**MATERIAL FOR THIS EXERCISE**.
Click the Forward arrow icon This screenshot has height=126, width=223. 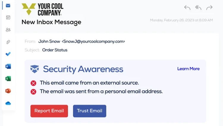pos(209,7)
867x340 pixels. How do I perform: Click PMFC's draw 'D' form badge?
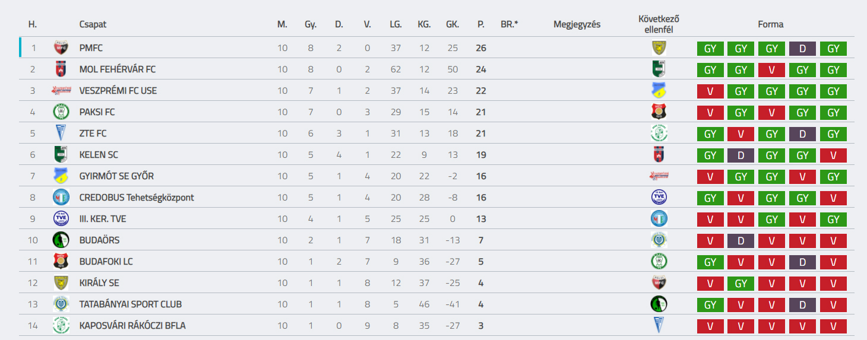coord(802,49)
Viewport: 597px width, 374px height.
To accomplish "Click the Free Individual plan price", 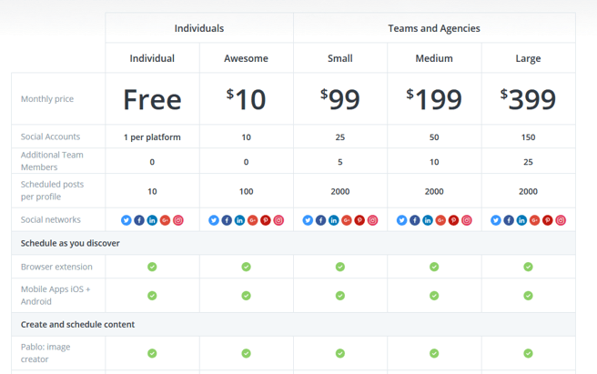I will pos(152,99).
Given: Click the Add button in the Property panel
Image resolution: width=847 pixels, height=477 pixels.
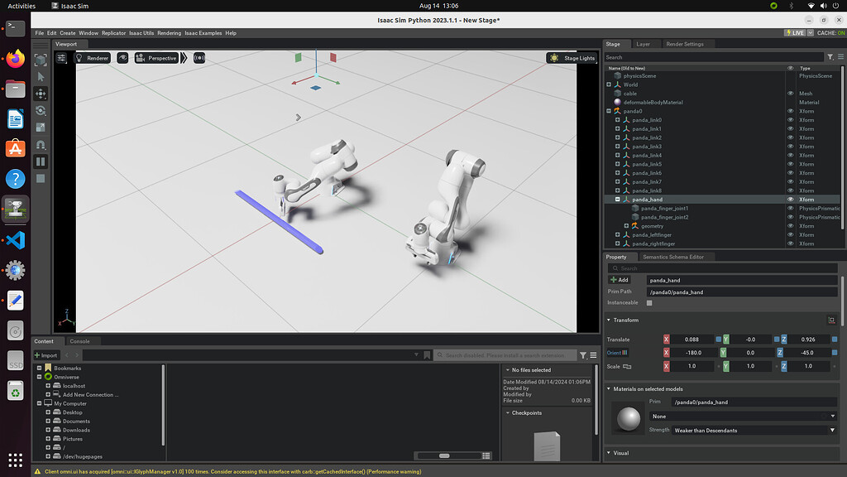Looking at the screenshot, I should 620,280.
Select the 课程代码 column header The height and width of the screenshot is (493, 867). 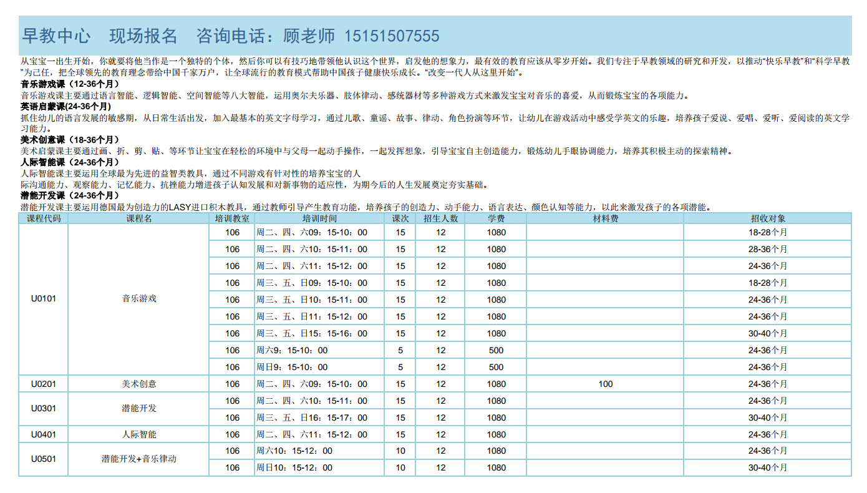pyautogui.click(x=44, y=218)
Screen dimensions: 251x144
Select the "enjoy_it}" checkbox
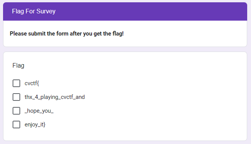pyautogui.click(x=16, y=125)
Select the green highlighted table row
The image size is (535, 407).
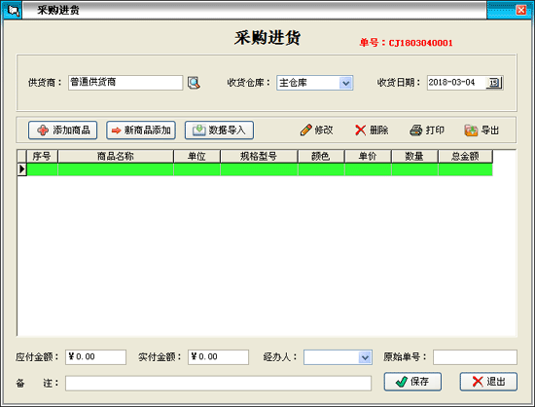260,169
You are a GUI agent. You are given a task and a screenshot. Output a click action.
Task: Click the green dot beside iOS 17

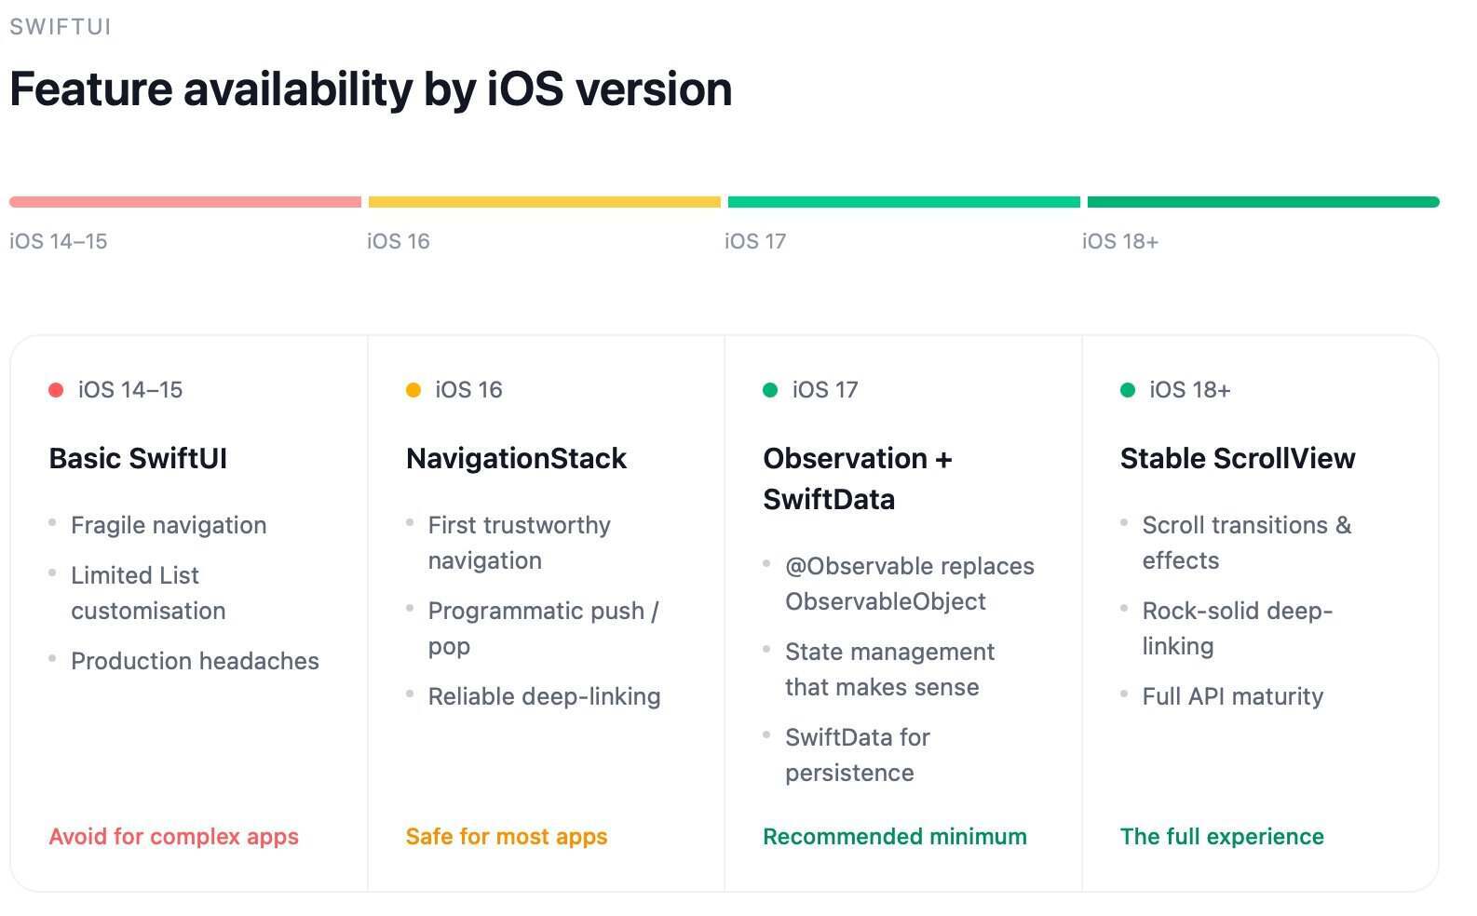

**ASSIGNMENT**. Tally the lines in these entries that have the string "green" in them, then answer with the count and nothing else.

**SOLUTION FOR THIS PROBLEM**. 2